The beer company said it still aims to close its $108 billion acquisition of beer rival SABMiller in the second half of the year--a combination that would create the world's largest brewing company.

"Integration planning is well under way but our focus is on getting the necessary regulatory clearances so we can close the transaction in the second-half of the year," Chief Financial Officer Felipe Dutra told reporters on Thursday.

AB InBev has already lined up buyers for some of the SABMiller's assets in a bid to win regulatory approval for the merger in the U.S. and Europe.

Earlier in February, AB InBev said it had an offer from Japan's Asahi Group Holdings Ltd. to buy SABMiller's European brands for about $2.9 billion in cash. The sale would include brands such as Peroni, Grolsch, the British craft brewer Meantime and Miller Brands U.K.

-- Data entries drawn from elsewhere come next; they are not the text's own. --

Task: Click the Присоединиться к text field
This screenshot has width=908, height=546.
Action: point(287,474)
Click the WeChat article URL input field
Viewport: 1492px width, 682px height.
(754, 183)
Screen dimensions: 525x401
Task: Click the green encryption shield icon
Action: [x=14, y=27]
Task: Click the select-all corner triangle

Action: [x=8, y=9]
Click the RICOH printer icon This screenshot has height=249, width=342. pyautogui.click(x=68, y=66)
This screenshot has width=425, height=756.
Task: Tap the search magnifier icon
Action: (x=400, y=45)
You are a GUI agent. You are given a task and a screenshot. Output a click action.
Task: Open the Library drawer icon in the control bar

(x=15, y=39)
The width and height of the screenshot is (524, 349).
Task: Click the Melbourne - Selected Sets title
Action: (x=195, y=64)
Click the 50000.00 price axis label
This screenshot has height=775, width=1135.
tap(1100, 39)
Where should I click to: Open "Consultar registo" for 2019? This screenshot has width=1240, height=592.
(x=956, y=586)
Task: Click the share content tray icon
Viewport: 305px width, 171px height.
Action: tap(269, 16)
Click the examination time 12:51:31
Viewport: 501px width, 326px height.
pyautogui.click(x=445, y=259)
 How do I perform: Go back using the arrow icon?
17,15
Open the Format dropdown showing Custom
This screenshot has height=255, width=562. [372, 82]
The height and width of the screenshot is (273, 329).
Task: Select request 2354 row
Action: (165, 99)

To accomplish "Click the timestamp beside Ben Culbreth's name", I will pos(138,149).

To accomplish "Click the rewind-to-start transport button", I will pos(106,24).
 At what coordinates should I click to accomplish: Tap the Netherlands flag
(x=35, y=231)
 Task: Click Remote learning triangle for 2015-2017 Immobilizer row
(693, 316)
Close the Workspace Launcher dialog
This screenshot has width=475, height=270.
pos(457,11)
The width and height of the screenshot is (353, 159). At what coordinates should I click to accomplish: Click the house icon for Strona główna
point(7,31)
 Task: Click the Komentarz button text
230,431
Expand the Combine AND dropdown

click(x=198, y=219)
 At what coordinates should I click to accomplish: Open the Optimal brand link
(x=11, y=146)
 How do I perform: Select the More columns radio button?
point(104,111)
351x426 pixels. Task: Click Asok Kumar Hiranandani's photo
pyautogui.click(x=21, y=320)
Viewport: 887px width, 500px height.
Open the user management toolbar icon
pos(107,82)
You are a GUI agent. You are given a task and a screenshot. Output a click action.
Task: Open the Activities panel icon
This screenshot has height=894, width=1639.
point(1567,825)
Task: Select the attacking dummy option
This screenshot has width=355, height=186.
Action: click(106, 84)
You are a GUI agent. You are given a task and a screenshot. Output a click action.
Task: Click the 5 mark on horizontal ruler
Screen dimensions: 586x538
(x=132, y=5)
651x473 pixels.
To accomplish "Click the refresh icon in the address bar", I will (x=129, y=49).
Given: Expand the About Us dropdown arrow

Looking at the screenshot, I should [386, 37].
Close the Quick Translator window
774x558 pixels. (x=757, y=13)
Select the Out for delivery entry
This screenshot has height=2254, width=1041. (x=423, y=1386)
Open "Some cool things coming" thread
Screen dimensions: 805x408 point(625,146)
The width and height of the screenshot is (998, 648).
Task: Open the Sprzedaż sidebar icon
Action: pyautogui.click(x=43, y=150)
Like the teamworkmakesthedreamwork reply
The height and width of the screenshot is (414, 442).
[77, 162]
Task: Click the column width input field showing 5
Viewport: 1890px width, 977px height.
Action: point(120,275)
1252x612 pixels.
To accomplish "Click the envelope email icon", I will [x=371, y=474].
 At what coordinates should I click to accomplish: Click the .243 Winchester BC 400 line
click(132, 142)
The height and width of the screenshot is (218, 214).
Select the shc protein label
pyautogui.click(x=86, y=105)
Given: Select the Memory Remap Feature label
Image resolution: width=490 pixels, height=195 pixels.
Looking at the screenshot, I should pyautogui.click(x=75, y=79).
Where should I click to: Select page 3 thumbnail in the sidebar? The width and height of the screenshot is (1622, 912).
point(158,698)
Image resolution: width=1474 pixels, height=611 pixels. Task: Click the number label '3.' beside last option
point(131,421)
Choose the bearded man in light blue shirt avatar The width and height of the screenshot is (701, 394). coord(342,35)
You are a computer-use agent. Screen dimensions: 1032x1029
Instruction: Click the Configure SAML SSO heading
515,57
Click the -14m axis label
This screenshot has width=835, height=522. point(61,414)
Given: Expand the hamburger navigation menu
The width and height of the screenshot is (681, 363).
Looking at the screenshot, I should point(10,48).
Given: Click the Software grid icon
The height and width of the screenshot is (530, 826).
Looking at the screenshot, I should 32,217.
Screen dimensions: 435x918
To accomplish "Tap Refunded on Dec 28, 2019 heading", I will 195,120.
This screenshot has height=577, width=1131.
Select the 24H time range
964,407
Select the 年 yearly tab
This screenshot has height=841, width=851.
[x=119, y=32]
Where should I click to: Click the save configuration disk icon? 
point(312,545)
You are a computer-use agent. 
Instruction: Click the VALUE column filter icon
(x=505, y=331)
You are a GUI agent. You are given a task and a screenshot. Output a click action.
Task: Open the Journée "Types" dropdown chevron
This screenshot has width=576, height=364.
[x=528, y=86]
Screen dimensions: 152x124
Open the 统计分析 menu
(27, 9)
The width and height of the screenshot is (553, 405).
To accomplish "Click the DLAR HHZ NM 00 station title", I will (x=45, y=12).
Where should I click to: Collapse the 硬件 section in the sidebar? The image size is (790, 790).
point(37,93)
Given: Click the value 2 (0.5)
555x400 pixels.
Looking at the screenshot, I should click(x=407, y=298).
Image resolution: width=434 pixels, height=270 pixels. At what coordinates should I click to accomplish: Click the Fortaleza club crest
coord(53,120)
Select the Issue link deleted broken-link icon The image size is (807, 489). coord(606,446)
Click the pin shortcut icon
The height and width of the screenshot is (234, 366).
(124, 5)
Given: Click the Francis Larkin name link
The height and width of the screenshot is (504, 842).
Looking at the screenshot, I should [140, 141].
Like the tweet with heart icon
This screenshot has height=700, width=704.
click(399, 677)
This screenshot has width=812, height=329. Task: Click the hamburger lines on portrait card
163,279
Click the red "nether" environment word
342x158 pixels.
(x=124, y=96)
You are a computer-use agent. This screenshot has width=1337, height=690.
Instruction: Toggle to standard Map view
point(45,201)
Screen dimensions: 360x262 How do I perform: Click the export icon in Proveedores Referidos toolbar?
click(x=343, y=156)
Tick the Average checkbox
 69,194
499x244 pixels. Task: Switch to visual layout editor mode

In the U.S. last November, AB InBev sold SABMiller's 58% stake in the MillerCoors joint venture to Molson Coors Brewing Co.--which holds the remaining stake--and the Miller portfolio outside the U.S. for $12 billion. The sale, contingent on the completion of the AB InBev-SABMiller deal, would make Molson the number two brewer in the U.S., after AB InBev.

Mr. Dutra said the company was making progress toward gaining regulatory clearance for the deal on all fronts, including China.

In its next move, AB InBev will likely sell SABMiller's stake in the China beer business CR Snow back to the China Resources Enterprise Ltd., which owns 51% of the joint venture.

The company said it expects revenue in 2016 to "grow organically ahead of inflation" across the world, partly as a result of management initiatives.